OPINIÓN

  • ODIO AL TONTO EL HABA DEL CARRIL DEL MEDIO
  • Por Luisa Pérez
  • Sí, como suena, odio al “tonto el haba” que va por el carril del medio y además lo hace por defecto. Todos los días me encuentro con alguno, pero no os equivoquéis, no es el mismo, esto debe de ser como el refrán que dice “En todas partes cuecen tontoshabas”… ¿o no era así?

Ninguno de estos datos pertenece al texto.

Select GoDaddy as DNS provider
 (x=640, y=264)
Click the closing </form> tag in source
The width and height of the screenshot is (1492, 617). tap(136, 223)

    ¿Quién no se ha visto en esa situación alguna vez? Todo el mundo, estoy segura. Cuando vas plácidamente conduciendo, cantando ese tema, que de tanto repetirlo en la radio te lo sabes de memoria pero no tienes ni puta idea de lo que dice, cuando de repente te encuentras al señor de turno, sí, digo bien, señor, porque siempre suele ser un señor entrado en años y con la barriga pegada al volante, y tú no puedes adelantar por la izquierda porque los otros chulitos vienen lijaos ni puedes cambiarte de carril, miras por el retrovisor y compruebas un puntito negro allá a lo lejos, muy lejos y sabes que por la derecha no viene nadie hasta dentro de media hora, y te preguntas qué hace este aquí. Pues lo adelanto por la derecha, decides. Bien, ya está.

    ¡Oh! ¿Qué esto? ¿Otro? Pues no me da la gana volver a adelantarlo por la derecha, este se quita como que me llamo Patricia y es cuando entras en acción. Aceleras y te acercas varias veces, pero nada, el tío no se inmuta. Bien, no pasa nada, plan B, le haces unas cuantas ráfagas con las largas, pero nada, el tío sigue sin apercibirse de que le estás recriminando su conducta. Bueno, ya me estoy poniendo nerviosa, de hecho ya lo estaba pero no quería confesarlo, y ya empiezas con la bocina, primero pequeños y cortos golpecitos para acabar aporreándolo sin despegar la mano del centro del volante, pero... de nuevo nada, no se da por aludido.

    Negra estoy ya, ¡no puede ser! Pero por qué no se quita, por qué no utiliza el carril de la derecha ya que va a una velocidad más que inferior a la permitida. Los bichos de mis intestinos suben hasta mi boca y los sapos y las culebras salen por ella. La bilis, esa sustancia amarga y asquerosa que vive dentro de nosotros, se solidifica y sale en forma de palabrota escupida junto a un montón de improperios que no me atrevo a repetir. Pero eso no es todo, yo creo que tenemos un botón de ON en alguna parte de nuestro organismo que se enciende cuando algo nos altera en exceso, ¿y cómo sabemos que ese botón está encendido o apagado? Pues muy fácil, por la inflamación de las venas que rodean nuestro iris, si está rojo y parece que vayan a explotar, es que está en ON.

    Y eso es lo que me acababa de pasar a mí, se me había encendido el botoncito y por eso cuando lo estoy adelantado por la derecha, no contenta con esto y con todos mis nervios a flor de piel que otro día os explicaré lo que es esto, reduzco hasta poner mi coche a su velocidad, y le miro, y me mira, y sonríe, y mi ojo estalla, y el cristal de mi ventanilla queda cubierto por un líquido viscoso y rojo. Sí, es mi ojo, se ha quedado pegado en el cristal de pura ira. Y el muy “tonto el haba” me sonríe de nuevo y me enseña su mano, más concretamente el dedo del medio, el mismo que ocupa el lugar en su mano que él en la puta autovía, y le sonrío y acelero, y decido pasar de todo.

    Al fin y al cabo no era más que un mascachapas de tres al cuarto con ganas de dar por saco.

    CONCLUSIÓN: Si dejáramos que se quemen las habas en el puchero no habría capullos por el carril del medio.